## Exercise description
Please list every chemical formula written in the text on silica removal.

## Quoted passage

A look at the available water treatment methods.

A magnified look at silica.
In a water purification system, the treatment objective may include reducing silica concentration to permit increased cycles of concentration without scale. Although conventional coagulation and filtration is effective to remove most (if not all) colloidal silica, this usually is a small fraction of the total silica in natural water supplies. Conventional precipitation technologies are reasonably cost-efficient to achieve partial removal of silica. Drawbacks to precipitation are numerous. Precipitation of silica is a messy, time-consuming process and can be difficult to accomplish without upsets.

Where complete removal of silica is required, various combinations of reverse osmosis (RO) and/or ion exchange processes are used. The current state-of-the-art technology includes both multiple membrane and multiple ion exchange steps, and can produce reactive silica concentrations in the neighborhood of 0.1 ppb.

Chemical Precipitation

Silica almost never precipitates as SiO2. Silica scale almost always contains a divalent (or trivalent) cation. Although calcium silicate is quite insoluble, this compound does not form rapidly except at very high temperatures. Although aluminum salts can be used to precipitate silica, the consequences of leaving a substantial aluminum residual in the product water makes this process undesirable. The conventional method of precipitating silica has always been co-precipitation with magnesium.

Since silica becomes part of the magnesium precipitant, some means of adding already precipitated magnesium (magnesium oxide) or of precipitating magnesium in situ is used. In situ precipitation works much better than already precipitated magnesium, probably due to surface area of the precipitant and proximity to a silica molecule.

The addition of soluble magnesium salts (such as MgCl2) often is desirable due to an increase of total dissolved solids. Even though it is less effective, MgO is more often used. The advantage of MgO is that it adds little or no dissolved solid to the water.

Temperature and pH also have important effects on silica removal by precipitation. The precipitation mechanism occurs faster and more completely at high temperatures. The pH must be high enough to cause magnesium to precipitate but not so high as to make the precipitant resoluble.

## Entries supplied
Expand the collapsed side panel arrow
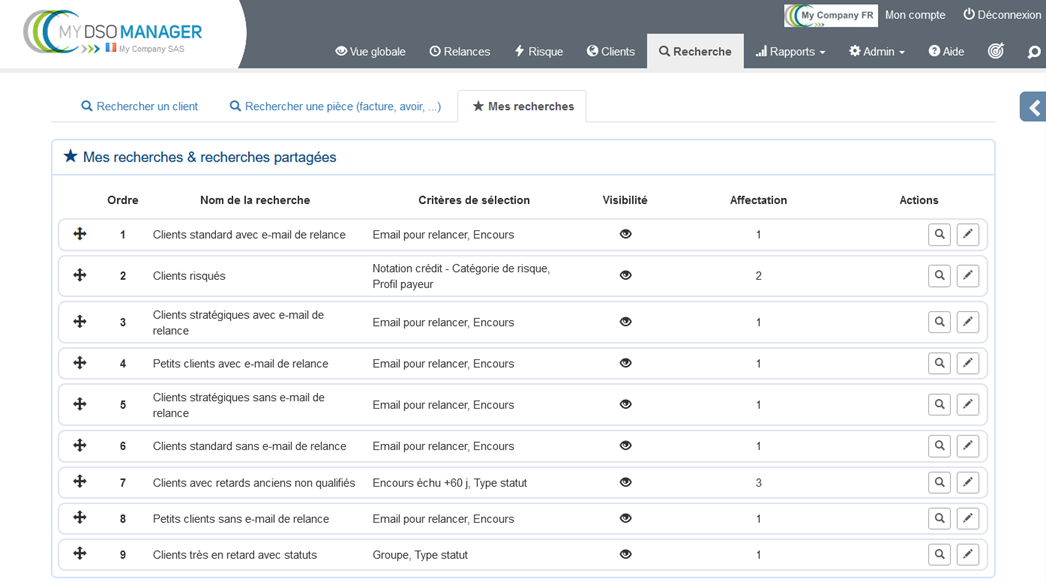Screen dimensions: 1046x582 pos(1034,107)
---
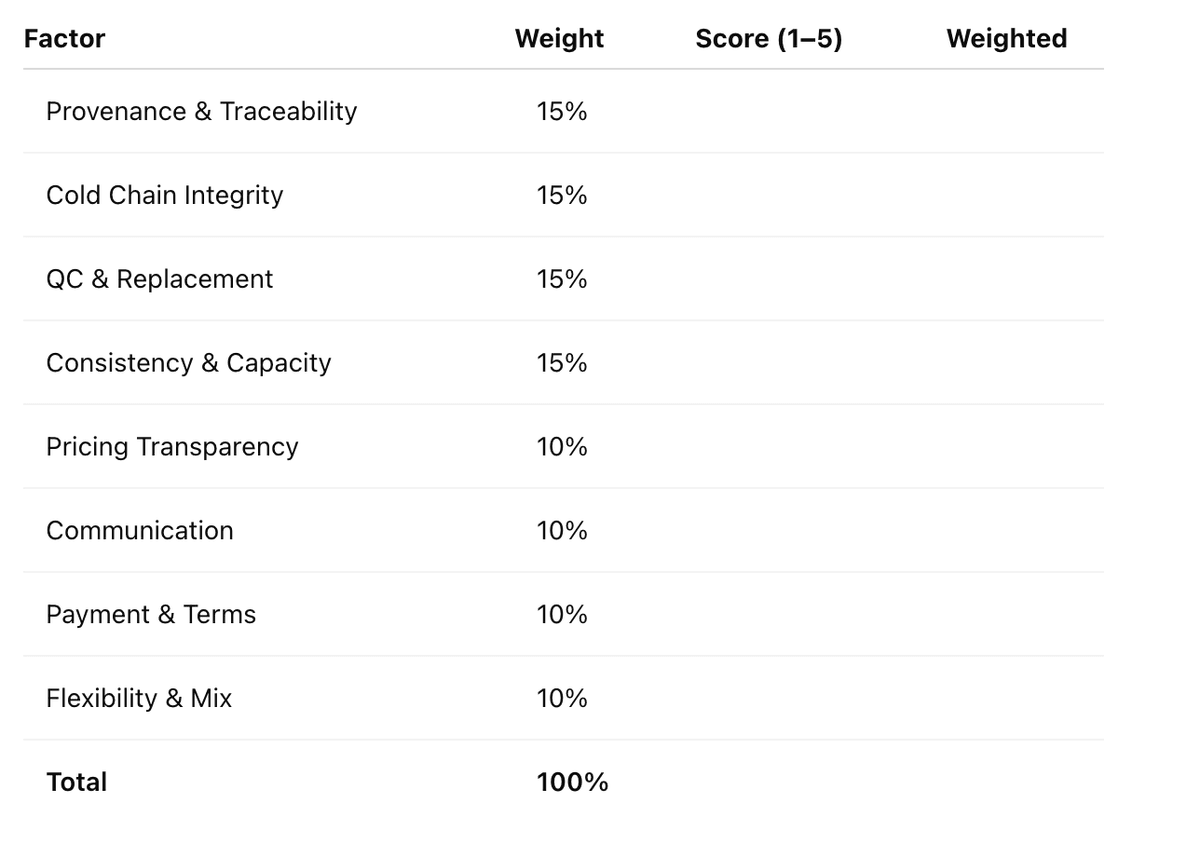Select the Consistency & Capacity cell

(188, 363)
--
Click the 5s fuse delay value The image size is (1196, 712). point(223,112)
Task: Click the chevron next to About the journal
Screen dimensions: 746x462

## Completed exercise
SiO2, MgCl2, MgO